Here in Washington, we boast about our highest-in-the-country minimum wage. But that wage, $9.19 an hour, translates into less than $1,500 a month for a full-time worker, exactly the average rent for an apartment in Seattle. Fast food workers in Seattle might be able to pay the rent, but they can’t afford to pay for any other basic necessities.
These low wages illustrate a disturbing trend. Even before the Great Recession, wages were stagnant, and jobs that paid a living wage and provided benefits like vacation pay and pensions were becoming the exception. But during the recession, 60 percent of the jobs that were lost were in mid-wage occupations. In the recovery, the numbers are reversed: 60 percent of growth has been in low-wage jobs like food preparation and retail. Families that flourished on jobs in construction are barely surviving on fast food and retail jobs.
During the recession, 60 percent of the jobs that were lost were in mid-wage occupations. In the recovery, the numbers are reversed: 60 percent of growth has been in low-wage jobs like food preparation and retail.
Corporate America, especially the fast food industry, can well afford a living wage for workers. Two in three low-wage workers are employed by large corporations with more than 100 employees, among them giants like Walmart, McDonald’s and Yum Brands (which owns Pizza Hut, Taco Bell and KFC). Corporations are on a roll, with profits as a share of the economy hitting the highest level since World War Two. McDonald’s posted profits of $5.5 billion last year. CEOs aren't hurting either: McDonald’s CEO earned $13.8 million last year, an hourly rate of more than $6,600 for a full year of full-time work—more in three hours of work than the typical full time fast food worker earns in a full year.

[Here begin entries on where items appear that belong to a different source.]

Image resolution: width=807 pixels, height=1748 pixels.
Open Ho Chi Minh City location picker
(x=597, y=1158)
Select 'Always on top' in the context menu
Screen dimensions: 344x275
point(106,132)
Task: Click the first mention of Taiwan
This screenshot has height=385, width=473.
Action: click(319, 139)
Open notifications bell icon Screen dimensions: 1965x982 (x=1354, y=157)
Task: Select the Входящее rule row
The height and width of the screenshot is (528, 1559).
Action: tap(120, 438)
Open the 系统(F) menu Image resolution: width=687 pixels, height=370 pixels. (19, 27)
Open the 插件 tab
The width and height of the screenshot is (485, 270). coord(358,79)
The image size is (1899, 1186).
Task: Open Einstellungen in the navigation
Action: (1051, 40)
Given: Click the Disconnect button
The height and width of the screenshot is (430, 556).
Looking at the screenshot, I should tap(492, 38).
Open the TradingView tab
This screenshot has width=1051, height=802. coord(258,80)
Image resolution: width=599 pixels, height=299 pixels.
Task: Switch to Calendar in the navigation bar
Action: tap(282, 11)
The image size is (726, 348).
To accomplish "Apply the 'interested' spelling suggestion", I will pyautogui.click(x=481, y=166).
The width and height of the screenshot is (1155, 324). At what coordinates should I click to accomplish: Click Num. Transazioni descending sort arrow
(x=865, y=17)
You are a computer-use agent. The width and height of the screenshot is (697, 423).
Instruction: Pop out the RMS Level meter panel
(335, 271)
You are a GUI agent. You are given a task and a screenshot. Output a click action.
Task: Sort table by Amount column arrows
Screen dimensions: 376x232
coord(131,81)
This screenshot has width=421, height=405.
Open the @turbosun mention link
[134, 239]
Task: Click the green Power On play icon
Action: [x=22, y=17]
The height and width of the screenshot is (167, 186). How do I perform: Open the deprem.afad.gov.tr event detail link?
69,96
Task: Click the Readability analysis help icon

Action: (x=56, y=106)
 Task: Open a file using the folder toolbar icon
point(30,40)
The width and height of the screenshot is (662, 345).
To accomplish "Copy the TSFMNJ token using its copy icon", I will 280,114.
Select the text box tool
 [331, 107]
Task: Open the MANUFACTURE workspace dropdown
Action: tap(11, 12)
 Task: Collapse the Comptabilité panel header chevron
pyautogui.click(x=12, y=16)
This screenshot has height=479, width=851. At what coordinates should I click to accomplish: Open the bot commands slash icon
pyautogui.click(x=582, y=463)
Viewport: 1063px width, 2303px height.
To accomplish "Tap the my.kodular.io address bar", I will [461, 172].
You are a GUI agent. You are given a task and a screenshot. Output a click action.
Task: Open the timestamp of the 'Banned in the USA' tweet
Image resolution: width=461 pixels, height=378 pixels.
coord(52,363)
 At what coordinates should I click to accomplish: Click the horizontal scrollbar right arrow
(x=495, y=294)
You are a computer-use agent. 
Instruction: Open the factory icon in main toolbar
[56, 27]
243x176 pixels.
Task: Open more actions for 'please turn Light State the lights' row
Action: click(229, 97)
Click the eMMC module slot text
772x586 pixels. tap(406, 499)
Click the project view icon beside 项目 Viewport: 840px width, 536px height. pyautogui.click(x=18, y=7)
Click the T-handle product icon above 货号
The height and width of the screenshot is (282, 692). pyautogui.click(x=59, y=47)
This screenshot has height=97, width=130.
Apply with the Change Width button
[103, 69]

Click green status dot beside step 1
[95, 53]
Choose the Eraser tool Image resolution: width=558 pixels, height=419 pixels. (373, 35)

Make no mistake: Low-wage employers have a choice when it comes to paying their employees, as the strong profits earned by McDonalds, Walmart, and other major corporations make clear. These companies can pocket their profits, or they can invest in their workforce by paying fair wages that enable their employees to get by without relying on public assistance.
More and more, our economy is marked by these two extremes, and the trend is not going away. Six out of the ten jobs projected to have the most openings between now and 2020 are in low-wage industries like fast food, home health care and retail, where average annual wages hover around $20,000.
Low wages affect the workers on strike across America, but they affect the rest of us, too. If jobs don’t pay enough for workers to afford the basics, then workers can’t spend enough to keep our economy moving. But when low wage workers get a raise, we all benefit. It’s simple: Raising pay scales for these workers puts money in their pockets to spend in local business. When money is spent in local businesses, they in turn can afford to hire more workers. When local businesses hire, our economy improves.
A healthy economy depends on businesses paying enough so that workers can at least afford the basics. By putting more money into the pockets of workers in fast-growing low-wage jobs, we can get our economy moving again and rebuild the middle class. We should celebrate the workers’ courage and demand that the fast food industry pay up—for the benefit of us all.
Rebecca Smith is a senior attorney at the National Employment Law Project in Seattle.